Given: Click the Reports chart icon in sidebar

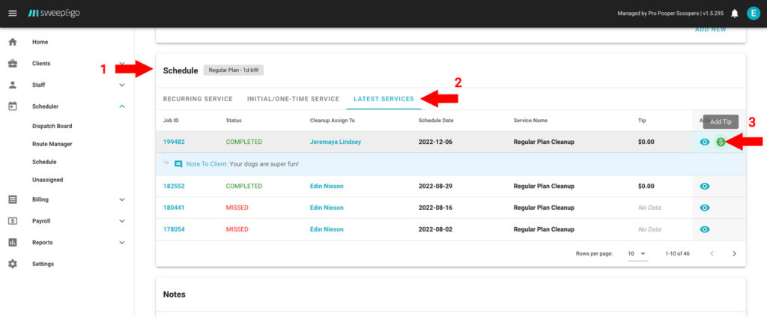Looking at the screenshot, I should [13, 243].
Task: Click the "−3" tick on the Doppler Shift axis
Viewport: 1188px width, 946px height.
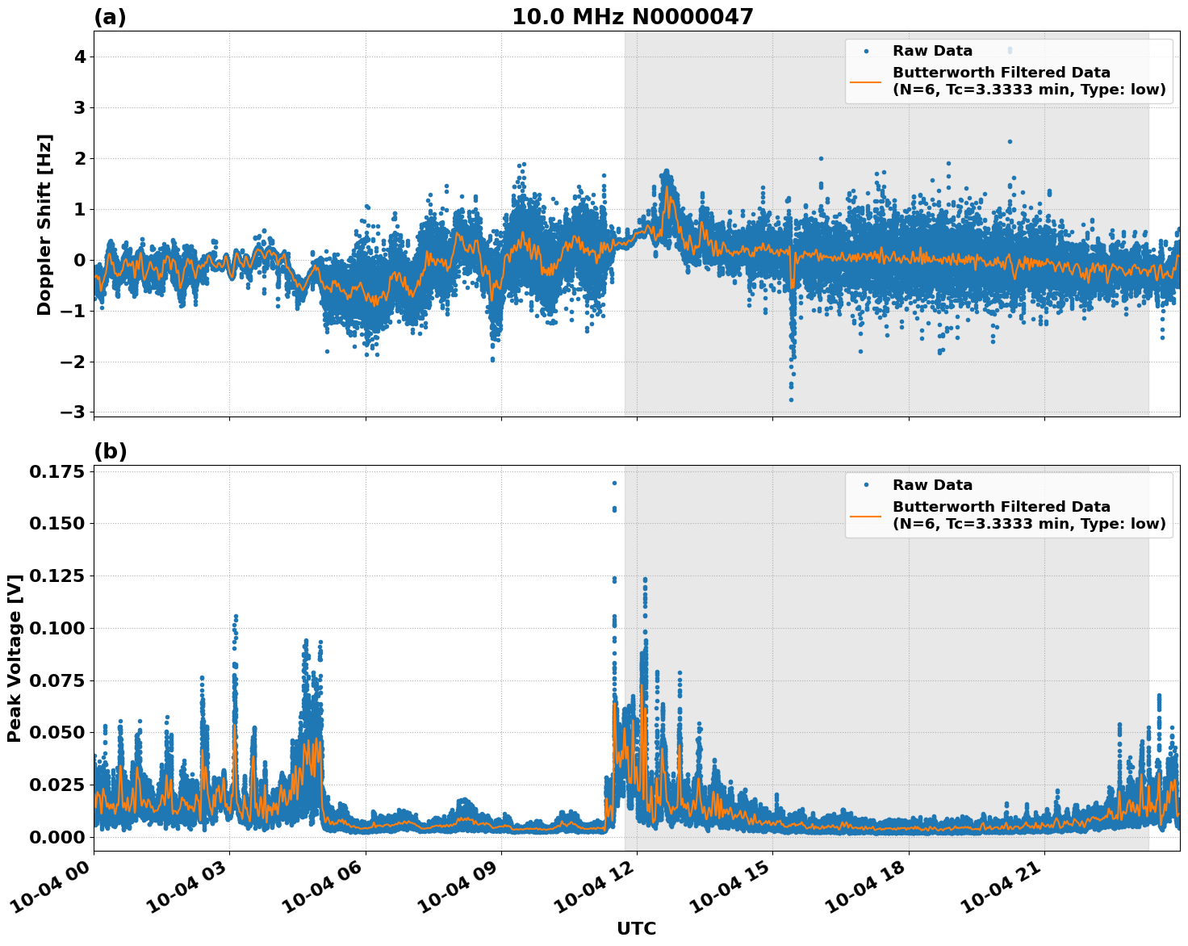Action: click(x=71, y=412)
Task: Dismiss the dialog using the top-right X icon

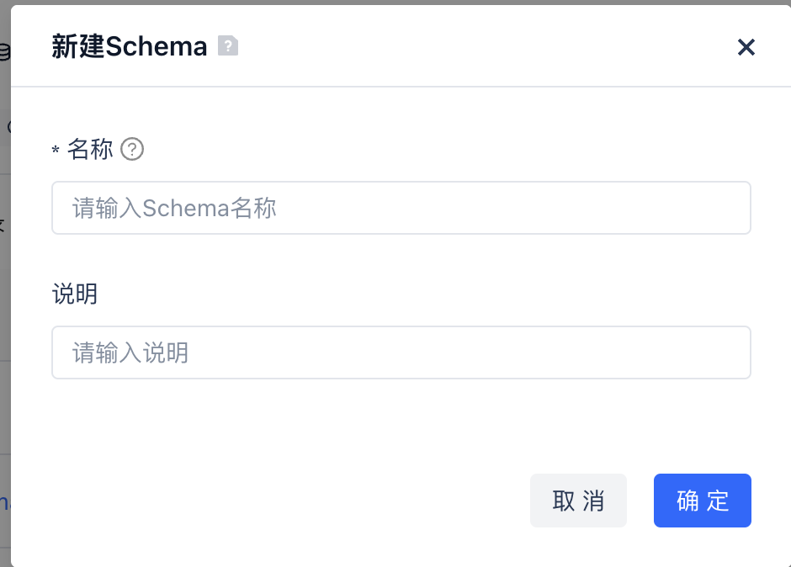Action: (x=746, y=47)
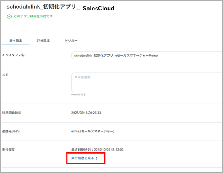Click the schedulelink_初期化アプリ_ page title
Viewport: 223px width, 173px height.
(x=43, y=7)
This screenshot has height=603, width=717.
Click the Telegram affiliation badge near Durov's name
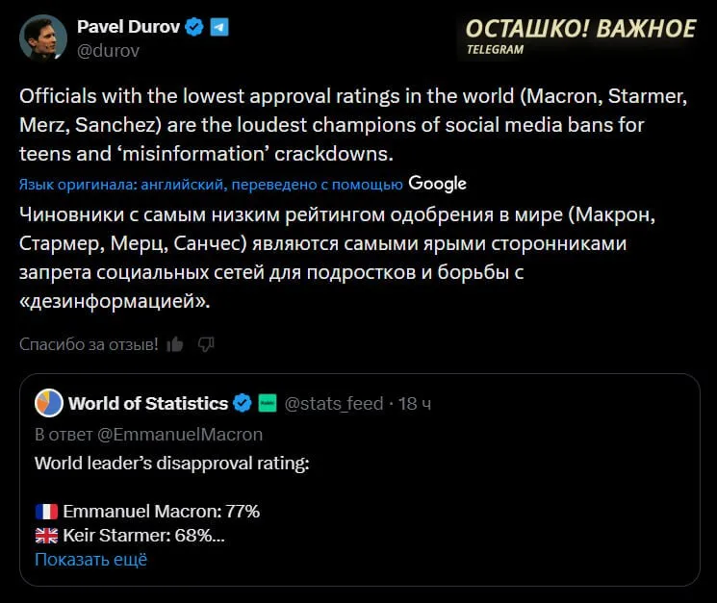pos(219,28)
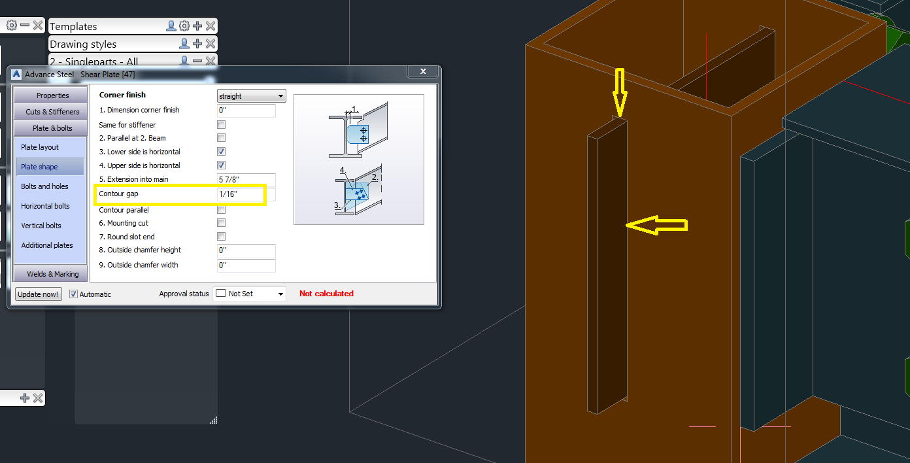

> Do this
Give back every line of the records above verbatim, omitting the pictures.

> Result of this exercise
Given: Click the Reports chart icon in sidebar

Looking at the screenshot, I should [13, 243].
Task: Click the "−3" tick on the Doppler Shift axis
Viewport: 1188px width, 946px height.
Action: click(x=71, y=412)
Task: Dismiss the dialog using the top-right X icon

Action: (x=746, y=47)
Click the schedulelink_初期化アプリ_ page title
Viewport: 223px width, 173px height.
(x=43, y=7)
This screenshot has height=603, width=717.
Click the Telegram affiliation badge near Durov's name
pos(219,28)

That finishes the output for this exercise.